The IRS breaks down the difference between employment and independent contractors into three categories. 1) Behavioral Control, 2) Financial Control, and 3) Relationship.
Each of these categories then has subcategories. However, for basic informational purposes I am going to provide the general meaning of the three categories as they fit towards the above stated hypothetical.
1) Behavioral control is determined by who has the right to direct and control the work performed by the worker, even if that right is not exercised. In the situation of a home health aid or home care assistant, while you want them to have experience and an understanding of their profession, it is ultimately your parent/grandparent who is directing the services to be performed. I.e. when to eat, what to eat, nap time, when to go out to the movies, what they may want to wear. Obviously the level of assistance needed will affect the type of services and amount of need; however, you do not want this new person in your family member’s life making every waking decision for them and virtually controlling their every move. The point of such assistance is so that your loved one still has a level of independence. As for behavioral control, that belongs to the hiring party, and that means employee.
2) Financial control is determined by what measure of control or direction the hiring party has over the financial and business aspects of the worker’s job. Sure it would be great if the person who was hired to assist paid whenever they went out to eat, or bought groceries out of the goodness of their heart, or buys a bouquet of flowers to liven up the kitchen. However, you and I both know that if any one of these situations came about, the hired person is going to want to be reimbursed. The equipment used for doing laundry, the car used for going to the store, the gas in the car.

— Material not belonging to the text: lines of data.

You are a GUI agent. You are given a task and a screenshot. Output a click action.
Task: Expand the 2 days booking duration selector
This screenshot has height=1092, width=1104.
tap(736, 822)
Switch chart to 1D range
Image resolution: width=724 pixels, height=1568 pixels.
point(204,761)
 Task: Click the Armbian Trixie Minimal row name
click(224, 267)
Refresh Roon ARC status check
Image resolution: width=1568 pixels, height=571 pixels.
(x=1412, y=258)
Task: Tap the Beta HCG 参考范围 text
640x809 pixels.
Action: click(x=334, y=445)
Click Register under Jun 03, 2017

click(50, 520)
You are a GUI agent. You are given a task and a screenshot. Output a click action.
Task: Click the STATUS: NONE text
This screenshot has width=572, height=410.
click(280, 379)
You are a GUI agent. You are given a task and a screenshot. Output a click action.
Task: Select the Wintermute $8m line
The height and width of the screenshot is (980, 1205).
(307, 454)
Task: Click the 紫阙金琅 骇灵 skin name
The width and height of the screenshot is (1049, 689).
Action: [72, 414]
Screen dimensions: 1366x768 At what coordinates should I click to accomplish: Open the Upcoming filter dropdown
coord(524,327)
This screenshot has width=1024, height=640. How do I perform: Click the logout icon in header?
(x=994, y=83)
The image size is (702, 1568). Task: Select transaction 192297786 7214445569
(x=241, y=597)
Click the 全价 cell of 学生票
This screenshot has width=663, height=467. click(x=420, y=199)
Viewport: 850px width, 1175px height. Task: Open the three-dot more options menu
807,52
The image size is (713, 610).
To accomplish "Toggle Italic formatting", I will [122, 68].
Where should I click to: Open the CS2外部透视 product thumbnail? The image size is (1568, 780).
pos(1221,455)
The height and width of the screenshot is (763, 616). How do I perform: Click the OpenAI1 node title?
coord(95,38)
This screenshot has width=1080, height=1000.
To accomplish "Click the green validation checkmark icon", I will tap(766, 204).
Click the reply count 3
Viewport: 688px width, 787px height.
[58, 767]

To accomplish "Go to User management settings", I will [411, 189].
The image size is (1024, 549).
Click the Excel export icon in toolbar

If it is not provided directly by your loved one, your loved one will be paying for the use of the equipment and/or tools necessary to perform the service; and that means, employee.
3) Relationship is decided as to how the worker and the hiring party perceive their interaction with one another. Are there any benefits provided by the hiring party for the hired person? Is the length of the service for a predetermined length of time? Is the service to be performed for a single specific job or an ongoing repetitive service? All of these are examples of the relationship agreed upon by the parties. If there is an exact set date of completion i.e. Monday June 30, 2019, or upon the complete healing of a broken clavicle, then you are looking at an independent contractor. If there is a continuous service to be completed with set rate of pay bi-weekly/monthly etc. for the duration of one’s life, one’s termination, or one’s resignation, then you guessed it, employee.
Above are a few of many examples of the difference between an employee and an independent contractor. One of the easiest ways to avoid the issue altogether is to hire from a home care service. If a service is not an option, reach out to your local tax attorney and discuss the necessary forms to be filed so that you and your loved one remain tax compliant.